Soğuk bir şubat ayı son demleri olan günlerini yaşarken,
Erdoğan ailesinin,Üçüncü evlatları olarak,Gözlerini dünyaya açmıştı.
Ailenin kucağına aldığı evlatlarının,
bir dünya lideri olacağını ve de bu kadar sevileceğini, nereden bileceklerdi!!
   Ahmet-Tenzile Erdoğan çifti ,
islam dininde mübarek aylardan sayılan recep ayında doğduğu için evlatlarının adını recep koymuşlardı.!!!
Ve de, Karadenizde genellikle ,dedelerin adı ikinci isim olarak torunlara verilir.
Ve dedenin adı olan Tayyip’i de , ikinci
İsim olarak eklerler.
(Tayyip;içinde şüphe olmayan helal.
Tertemiz...
Anlamını taşımaktadır.)
İnsan ismine çeker.
Ondan evlatlarımıza isim koyarken
Özenle seçmemiz lağzım.
Ve ailenin üçüncü çocuğu istanbulun Kasımpaşa semtinde “Recep Tayyip”ismiyle aralarına katılmıştır.
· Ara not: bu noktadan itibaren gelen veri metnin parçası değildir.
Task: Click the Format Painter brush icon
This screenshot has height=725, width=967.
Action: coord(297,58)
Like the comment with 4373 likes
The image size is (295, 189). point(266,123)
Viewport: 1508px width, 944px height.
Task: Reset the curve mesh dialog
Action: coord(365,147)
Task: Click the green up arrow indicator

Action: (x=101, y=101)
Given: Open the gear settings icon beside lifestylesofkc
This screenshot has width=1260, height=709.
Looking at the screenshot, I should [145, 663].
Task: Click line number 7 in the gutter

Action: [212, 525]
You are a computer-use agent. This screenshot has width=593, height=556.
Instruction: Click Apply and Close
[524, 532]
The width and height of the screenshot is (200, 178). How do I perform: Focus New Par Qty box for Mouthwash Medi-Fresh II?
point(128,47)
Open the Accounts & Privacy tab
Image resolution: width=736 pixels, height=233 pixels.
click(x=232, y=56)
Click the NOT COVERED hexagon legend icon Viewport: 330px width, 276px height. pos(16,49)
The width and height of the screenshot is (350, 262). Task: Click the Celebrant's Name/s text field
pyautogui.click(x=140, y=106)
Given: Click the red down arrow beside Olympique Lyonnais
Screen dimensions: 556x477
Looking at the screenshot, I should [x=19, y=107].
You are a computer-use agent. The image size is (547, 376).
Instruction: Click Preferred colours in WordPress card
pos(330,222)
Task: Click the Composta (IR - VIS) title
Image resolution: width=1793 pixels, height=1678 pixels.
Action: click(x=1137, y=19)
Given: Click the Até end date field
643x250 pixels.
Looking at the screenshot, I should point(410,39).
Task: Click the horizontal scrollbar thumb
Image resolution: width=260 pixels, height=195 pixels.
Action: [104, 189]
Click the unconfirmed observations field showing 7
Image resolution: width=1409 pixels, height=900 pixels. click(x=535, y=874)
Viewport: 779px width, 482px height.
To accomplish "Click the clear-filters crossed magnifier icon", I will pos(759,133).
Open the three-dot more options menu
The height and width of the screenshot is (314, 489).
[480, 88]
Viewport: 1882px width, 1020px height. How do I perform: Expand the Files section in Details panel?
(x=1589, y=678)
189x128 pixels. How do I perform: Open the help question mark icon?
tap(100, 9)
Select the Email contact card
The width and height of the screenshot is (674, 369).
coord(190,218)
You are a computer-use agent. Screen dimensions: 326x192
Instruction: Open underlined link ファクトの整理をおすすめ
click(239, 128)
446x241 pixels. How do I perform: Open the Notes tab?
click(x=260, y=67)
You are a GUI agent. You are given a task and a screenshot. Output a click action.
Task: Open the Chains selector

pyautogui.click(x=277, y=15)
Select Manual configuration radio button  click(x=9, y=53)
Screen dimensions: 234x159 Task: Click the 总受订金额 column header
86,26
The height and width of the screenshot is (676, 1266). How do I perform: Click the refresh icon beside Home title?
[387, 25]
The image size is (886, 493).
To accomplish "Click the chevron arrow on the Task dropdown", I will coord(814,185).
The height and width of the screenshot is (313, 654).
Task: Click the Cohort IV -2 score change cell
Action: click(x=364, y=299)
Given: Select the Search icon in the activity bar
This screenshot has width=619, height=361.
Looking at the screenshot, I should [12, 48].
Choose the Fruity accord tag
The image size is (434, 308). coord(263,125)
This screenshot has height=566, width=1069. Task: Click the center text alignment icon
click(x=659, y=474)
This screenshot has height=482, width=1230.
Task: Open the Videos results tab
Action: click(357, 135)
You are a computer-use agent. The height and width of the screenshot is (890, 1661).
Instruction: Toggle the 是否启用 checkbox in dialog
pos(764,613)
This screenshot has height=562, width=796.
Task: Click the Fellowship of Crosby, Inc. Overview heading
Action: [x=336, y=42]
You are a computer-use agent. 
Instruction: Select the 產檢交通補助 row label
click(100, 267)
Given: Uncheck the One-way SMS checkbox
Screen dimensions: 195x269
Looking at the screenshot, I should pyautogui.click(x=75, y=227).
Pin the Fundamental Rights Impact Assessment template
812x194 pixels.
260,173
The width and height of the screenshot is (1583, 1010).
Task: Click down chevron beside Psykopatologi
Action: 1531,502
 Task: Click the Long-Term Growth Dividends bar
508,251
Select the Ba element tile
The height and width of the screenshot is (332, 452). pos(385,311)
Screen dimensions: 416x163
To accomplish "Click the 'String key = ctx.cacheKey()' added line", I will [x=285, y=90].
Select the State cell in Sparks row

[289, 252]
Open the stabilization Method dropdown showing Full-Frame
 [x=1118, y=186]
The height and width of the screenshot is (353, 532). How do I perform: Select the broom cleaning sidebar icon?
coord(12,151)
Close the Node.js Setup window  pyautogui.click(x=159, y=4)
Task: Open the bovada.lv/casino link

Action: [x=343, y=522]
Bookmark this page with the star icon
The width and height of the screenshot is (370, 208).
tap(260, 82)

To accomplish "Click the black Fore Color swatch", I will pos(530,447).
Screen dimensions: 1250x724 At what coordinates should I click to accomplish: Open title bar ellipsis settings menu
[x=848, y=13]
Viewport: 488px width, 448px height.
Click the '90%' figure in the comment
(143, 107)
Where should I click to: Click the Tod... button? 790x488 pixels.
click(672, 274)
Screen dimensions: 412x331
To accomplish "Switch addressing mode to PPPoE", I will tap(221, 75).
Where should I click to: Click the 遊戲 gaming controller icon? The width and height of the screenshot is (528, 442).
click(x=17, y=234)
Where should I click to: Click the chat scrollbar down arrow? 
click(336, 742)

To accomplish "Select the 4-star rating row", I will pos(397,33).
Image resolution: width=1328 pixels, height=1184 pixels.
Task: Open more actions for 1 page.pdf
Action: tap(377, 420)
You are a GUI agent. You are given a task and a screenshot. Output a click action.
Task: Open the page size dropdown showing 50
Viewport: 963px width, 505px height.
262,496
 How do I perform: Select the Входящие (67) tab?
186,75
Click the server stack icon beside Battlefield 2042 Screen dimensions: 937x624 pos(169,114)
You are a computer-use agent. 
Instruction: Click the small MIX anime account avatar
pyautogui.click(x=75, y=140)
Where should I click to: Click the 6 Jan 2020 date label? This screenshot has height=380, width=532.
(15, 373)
  Zayıf denecek bir yapıda ama uzun boylu bir delikanlının ,olayların analizine 
Ettiği kelimeler ,duyanları şaşırtırdı.
Yaşından büyük düşünür ve konuşurdu.!!
   İmanlı- edepli bir anne-babanın evlatlarını  yetiştirirken en çok dikkat ettikleri temel unsur ise,
“Dürüst ve ahlaklı”olmasıydı.
    Eskilerin sözleri hep kulaklarımıza küpe misali dir.
“Adam olacak insan çocukken belli olur.”
  Recep Tayyip ,herkesin yardıma koşan saygılı çalışkan bir o kadar da ,
dinine düşkün bir delikanlı olarak,çevresinin sevgisini hak ediyordu.
   Kasımpaşa semti,İstanbul’un en eski yerleşim yerlerinden dir.
  Kasımpaşa bir semtten öte ,yaşayanlar için bir sevdadır.
 “ Kasımpaşalı olunmaz ,kasımpaşalı doğulur.”denilir.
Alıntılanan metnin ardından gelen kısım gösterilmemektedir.